不仅数字在存储之前被量化;此外,一些以二进制存储的数字具有不合理的十进制表示形式,因此它们的十进制表示形式被截断。
JavaScript represents numbers using IEEE-754double-precision (64 bit) format. As I understand it this gives you 53 bits precision, or fifteen to sixteen decimal digits.
JavaScript 使用IEEE-754双精度(64 位)格式表示数字。据我了解,这为您提供了 53 位精度,或 15 到 16 位十进制数字。
So for any number with more digits you just get an approximation. There are some libraries around to handle large numbers with more precision, including those mentioned in this thread.
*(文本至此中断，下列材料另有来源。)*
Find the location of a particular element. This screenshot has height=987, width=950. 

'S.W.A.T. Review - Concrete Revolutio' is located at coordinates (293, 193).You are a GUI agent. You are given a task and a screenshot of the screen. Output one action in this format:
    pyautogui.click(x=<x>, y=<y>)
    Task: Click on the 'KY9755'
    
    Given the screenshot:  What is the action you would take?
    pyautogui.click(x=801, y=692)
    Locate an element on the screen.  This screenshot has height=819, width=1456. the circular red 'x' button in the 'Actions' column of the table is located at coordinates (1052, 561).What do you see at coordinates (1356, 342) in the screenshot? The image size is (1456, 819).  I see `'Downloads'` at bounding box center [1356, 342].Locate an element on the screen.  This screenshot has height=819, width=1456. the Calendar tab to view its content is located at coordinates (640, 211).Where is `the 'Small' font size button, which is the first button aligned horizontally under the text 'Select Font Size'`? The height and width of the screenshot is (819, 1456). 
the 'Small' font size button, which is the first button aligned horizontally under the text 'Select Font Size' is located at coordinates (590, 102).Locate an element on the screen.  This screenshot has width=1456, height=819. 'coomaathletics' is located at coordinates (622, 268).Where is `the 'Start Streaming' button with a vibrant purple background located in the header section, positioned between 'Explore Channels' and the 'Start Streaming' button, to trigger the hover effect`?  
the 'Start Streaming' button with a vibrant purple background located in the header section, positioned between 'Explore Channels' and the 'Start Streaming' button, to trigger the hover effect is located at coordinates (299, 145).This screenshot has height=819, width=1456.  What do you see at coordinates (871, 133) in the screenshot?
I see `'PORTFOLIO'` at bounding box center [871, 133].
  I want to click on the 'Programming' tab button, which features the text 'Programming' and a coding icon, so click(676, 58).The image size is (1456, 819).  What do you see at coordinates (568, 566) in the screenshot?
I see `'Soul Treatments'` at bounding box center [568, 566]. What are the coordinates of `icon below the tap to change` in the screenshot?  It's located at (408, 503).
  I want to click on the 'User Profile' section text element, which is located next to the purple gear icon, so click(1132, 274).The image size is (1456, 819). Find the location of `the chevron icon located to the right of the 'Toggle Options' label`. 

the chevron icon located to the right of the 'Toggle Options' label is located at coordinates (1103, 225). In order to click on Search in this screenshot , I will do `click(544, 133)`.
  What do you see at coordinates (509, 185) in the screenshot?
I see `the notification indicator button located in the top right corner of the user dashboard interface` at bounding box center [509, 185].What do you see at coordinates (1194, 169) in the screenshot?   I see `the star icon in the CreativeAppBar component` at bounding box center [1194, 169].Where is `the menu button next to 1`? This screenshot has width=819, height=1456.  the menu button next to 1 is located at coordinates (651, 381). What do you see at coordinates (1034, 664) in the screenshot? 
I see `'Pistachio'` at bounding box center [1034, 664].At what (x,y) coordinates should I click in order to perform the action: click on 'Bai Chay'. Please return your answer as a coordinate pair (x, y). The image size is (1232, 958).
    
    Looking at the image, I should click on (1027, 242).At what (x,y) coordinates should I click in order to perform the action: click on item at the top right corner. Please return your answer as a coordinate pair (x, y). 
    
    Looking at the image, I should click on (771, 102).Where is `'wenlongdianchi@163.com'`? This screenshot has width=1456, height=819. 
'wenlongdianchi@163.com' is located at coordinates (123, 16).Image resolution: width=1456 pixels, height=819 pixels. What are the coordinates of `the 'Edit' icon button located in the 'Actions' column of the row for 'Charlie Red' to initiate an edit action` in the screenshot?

因此,对于具有更多位数的任何数字,您只会得到一个近似值。周围有一些库可以更精确地处理大数字,包括本线程中提到的那些。
回答by nick
This works for me
这对我有用
const decimalPlaces = value.substring(value.indexOf('.') + 1).length;
const decimalPlaces = value.substring(value.indexOf('.') + 1).length;
This method expects the value to be a standard number.
此方法期望该值是一个标准数字。
回答by Hoffmann
Based on gion_13 answer I came up with this:
基于 gion_13 的回答,我想出了这个:
function decimalPlaces(n){
let result= /^-?[0-9]+\.([0-9]+)$/.exec(n);
return result === null ? 0 : result[1].length;
}
for (const x of [
0, 1.0, 1.00, 0.123, 1e-3, 3.14, 2.e-3, -3.14e-21,
5555.0, 5555, 555.5, 555.50, 0.0000005, 5e-7, 0.00000055, 5e-8,
0.000006, 0.0000007,
0.123, 0.121, 0.1215
]) console.log(x, '->', decimalPlaces(x));It fixes the returning 1 when there are no decimal places. As far as I can tell this works without errors.
当没有小数位时,它修复了返回 1。据我所知,这没有错误。